The FTC required labels for new AFVs that disclose the vehicle’s estimated driving range (i.e., the travel distance on a single charge or tank of fuel), general factors consumers should consider before buying an AFV, and toll-free telephone numbers and websites the public can use to obtain additional information from the Department of Energy and the National Highway Transportation Safety Administration (NHTSA).  Labels for used AFVs provide only general buying information addressing factors such as fuel type, operating costs, fuel availability, performance, convenience, energy security, energy renewability, and emissions. 

Flexible fuel vehicles

In proposing the amendments in 2011, the FTC noted that EPA’s fuel economy labels disclose more information than the FTC-required vehicle labels and direct consumers to the U.S. government’s fuel economy website, which provides comprehensive comparative information for both conventional and AFVs.  However, in contrast to the FTC labels, the EPA requirements allow, but do not mandate, driving range disclosures for flexible fuel vehicles (FFVs) (i.e., dual-fuel vehicles).   Accordingly, in addition to consolidating the FTC and the EPA labels, FTC’s final amendment requires driving range disclosures on EPA labels for FFVs. 

Conflicting information 

FTC’s proposal was supported by industry groups that agreed that a single labeling requirement would allow apples-to-apples vehicle comparisons and eliminate potential confusion from two sometimes conflicting labels.  For example, the FTC noted that the cruising range values on FTC and EPA labels for electric vehicles are currently inconsistent. 

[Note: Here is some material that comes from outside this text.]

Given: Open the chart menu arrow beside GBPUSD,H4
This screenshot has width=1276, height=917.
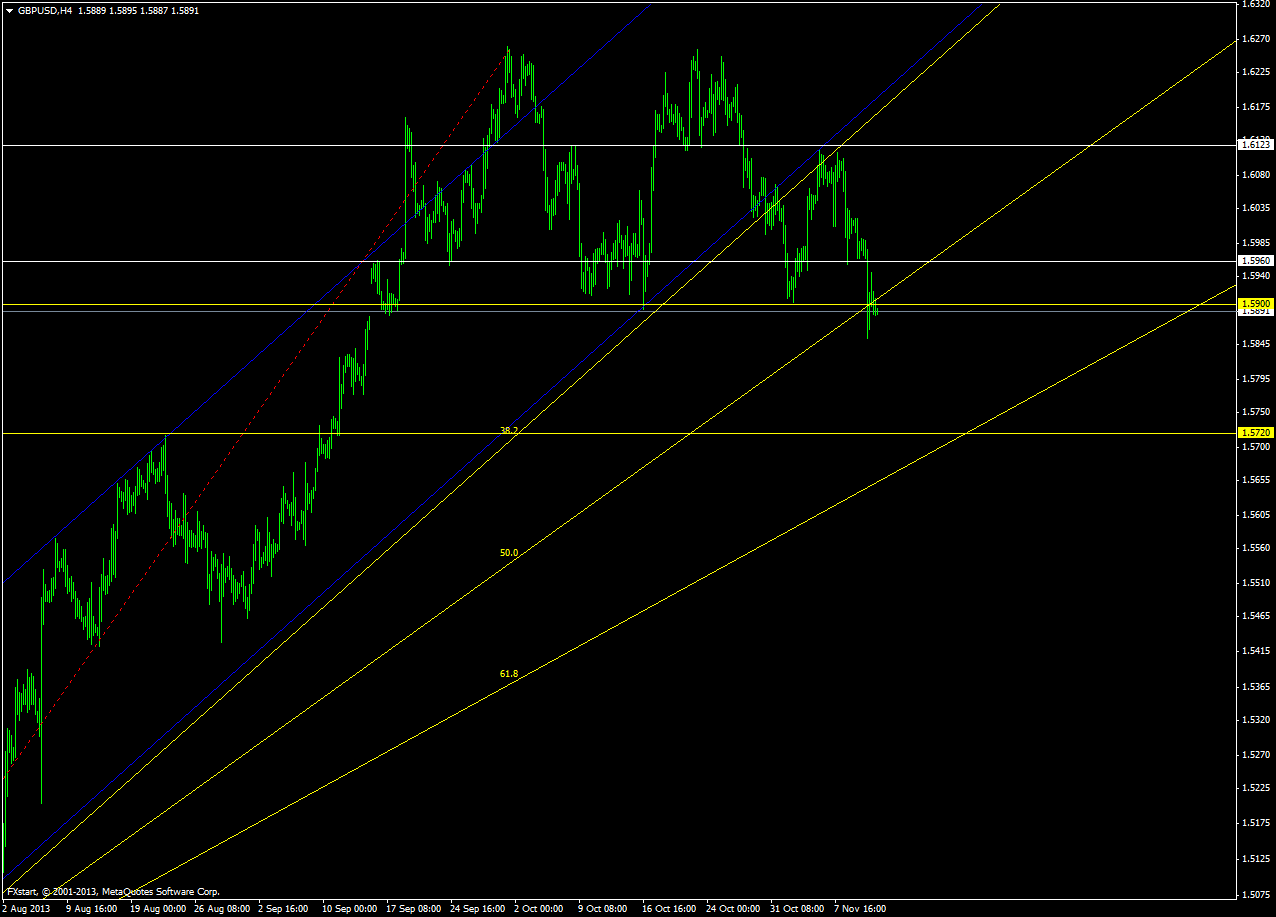Looking at the screenshot, I should pyautogui.click(x=9, y=11).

With regard to electric vehicles that are marketed as having zero emissions, some commenters on FTC’s proposal noted that the claim applies to tailpipe emissions only and does not account for emissions from fossil-fuel power plants.  The current EPA label “ignores” these upstream emissions, stated one commenter.  The FTC noted that the EPA and NHTSA do provide this information online, but it is not required in labels.  The FTC declined to address this issue in the amendments, but added that it may consider this and other advertising issues as part of its ongoing review of its Guide Concerning Fuel Economy Advertising for New Automobiles (see June 1, 2011, FR).